QUOTED PASSAGE =>
Harold Louderback (January 30, 1881 – December 11, 1941) was a United States district judge of the United States District Court for the Northern District of California. He was the eleventh federal official to be served with articles of impeachment by the House of Representatives. He was acquitted in the Senate and returned to the bench.

Education and career

Louderback was born in San Francisco, California and attended the University of Nevada, Reno, graduating in 1905 with an Artium Baccalaureus degree and then attended Harvard Law School, graduating in 1908 with a Bachelor of Laws. Louderback then went into private practice from 1908 until 1917. In 1917, Louderback joined the United States Army and held the rank of captain. In 1919, he left military service and returned to private practice until 1921 when he was appointed as a Superior Court Judge for the City and County of San Francisco, serving in this position until his appointment to the federal judiciary. As a State Judge, Louderback presided over the trial of Fatty Arbuckle.

Click-target data =>
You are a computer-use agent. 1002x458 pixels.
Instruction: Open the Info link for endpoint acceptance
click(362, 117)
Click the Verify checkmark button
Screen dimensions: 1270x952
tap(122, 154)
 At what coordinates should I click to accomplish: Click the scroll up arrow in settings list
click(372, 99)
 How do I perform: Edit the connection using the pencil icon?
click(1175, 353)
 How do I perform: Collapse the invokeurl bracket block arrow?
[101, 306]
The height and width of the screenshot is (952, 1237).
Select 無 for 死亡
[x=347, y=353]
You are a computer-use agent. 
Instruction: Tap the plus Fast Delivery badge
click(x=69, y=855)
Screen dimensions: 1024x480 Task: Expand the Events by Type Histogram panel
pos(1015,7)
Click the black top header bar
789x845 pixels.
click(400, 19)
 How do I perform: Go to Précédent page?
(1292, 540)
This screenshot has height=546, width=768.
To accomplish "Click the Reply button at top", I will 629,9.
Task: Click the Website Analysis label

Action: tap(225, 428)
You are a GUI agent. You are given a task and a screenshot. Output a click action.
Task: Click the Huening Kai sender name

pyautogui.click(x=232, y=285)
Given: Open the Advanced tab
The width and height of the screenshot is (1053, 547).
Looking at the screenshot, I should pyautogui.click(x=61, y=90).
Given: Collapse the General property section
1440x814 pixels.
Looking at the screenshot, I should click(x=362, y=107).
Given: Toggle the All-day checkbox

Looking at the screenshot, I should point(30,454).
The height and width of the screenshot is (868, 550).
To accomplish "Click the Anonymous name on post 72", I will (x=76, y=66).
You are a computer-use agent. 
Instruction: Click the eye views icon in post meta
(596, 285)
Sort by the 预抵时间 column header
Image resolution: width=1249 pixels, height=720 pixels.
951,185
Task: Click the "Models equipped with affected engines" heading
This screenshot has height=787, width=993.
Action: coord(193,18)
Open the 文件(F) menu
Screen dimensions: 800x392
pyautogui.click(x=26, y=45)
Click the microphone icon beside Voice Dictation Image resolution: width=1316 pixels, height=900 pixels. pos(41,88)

OBJECTIVE 1 => According to the Harold Louderback biography, what rank did Louderback hold in the United States Army?
OBJECTIVE 2 => Write out the Harold Louderback biography from "Harold Louderback (January" to "to the bench.", substituting "cleared" for "acquitted".

COMPLETE OUTPUT 1 => Captain.

COMPLETE OUTPUT 2 =>
Harold Louderback (January 30, 1881 – December 11, 1941) was a United States district judge of the United States District Court for the Northern District of California. He was the eleventh federal official to be served with articles of impeachment by the House of Representatives. He was cleared in the Senate and returned to the bench.